(Stored data entries)
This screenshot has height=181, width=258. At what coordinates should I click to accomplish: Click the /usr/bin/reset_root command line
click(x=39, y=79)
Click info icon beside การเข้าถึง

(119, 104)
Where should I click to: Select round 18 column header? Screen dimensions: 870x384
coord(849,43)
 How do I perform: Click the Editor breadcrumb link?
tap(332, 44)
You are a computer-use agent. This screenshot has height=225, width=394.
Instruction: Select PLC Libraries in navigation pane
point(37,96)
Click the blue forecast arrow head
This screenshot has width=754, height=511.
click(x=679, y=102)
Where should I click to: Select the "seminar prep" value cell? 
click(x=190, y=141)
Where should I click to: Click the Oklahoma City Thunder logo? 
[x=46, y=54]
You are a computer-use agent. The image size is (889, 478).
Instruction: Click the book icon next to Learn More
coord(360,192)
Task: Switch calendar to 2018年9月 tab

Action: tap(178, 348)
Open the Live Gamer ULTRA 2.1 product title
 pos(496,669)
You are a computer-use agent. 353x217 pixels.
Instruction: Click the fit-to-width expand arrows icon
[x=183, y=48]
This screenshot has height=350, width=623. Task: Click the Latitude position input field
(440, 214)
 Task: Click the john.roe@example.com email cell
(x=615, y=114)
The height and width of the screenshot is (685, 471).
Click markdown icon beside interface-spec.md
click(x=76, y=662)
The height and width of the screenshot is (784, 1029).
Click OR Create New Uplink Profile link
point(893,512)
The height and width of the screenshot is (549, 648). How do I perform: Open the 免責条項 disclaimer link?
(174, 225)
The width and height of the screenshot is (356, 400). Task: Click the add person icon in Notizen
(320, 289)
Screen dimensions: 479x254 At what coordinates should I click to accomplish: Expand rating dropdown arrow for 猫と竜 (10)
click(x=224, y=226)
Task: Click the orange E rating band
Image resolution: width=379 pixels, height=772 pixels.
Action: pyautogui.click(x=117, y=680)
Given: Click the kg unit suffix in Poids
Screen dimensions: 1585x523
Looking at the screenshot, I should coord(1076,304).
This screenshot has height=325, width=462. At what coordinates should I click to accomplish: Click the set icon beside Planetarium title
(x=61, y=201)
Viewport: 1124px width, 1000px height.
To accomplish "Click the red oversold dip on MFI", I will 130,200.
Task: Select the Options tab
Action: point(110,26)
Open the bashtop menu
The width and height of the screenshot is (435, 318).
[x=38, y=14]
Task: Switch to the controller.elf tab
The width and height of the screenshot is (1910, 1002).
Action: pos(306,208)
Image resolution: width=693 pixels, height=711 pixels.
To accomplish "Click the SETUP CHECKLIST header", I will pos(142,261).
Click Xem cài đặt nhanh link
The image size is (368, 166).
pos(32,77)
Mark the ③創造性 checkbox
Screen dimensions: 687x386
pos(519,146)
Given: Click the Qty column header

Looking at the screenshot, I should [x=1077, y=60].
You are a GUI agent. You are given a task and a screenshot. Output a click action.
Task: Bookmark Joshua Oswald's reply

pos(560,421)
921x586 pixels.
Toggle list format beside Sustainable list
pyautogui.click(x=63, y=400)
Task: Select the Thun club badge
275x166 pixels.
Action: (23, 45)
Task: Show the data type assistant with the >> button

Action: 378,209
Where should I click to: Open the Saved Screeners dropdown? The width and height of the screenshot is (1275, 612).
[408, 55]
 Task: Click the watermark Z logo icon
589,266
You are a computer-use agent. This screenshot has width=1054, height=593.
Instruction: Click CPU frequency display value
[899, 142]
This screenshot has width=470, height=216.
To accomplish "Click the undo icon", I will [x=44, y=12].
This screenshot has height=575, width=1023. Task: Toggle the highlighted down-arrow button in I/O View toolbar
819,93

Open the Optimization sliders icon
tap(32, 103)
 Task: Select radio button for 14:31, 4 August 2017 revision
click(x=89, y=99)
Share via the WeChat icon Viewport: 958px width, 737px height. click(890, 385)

_Task goal_: Set down precisely the lines above between the line holding "Screen dimensions: 687x386" and the line holding "You are a GUI", inclusive, and nothing beyond them.

_Exercise solution_:
Screen dimensions: 687x386
pos(519,146)
Given: Click the Qty column header

Looking at the screenshot, I should [x=1077, y=60].
You are a GUI agent. You are given a task and a screenshot. Output a click action.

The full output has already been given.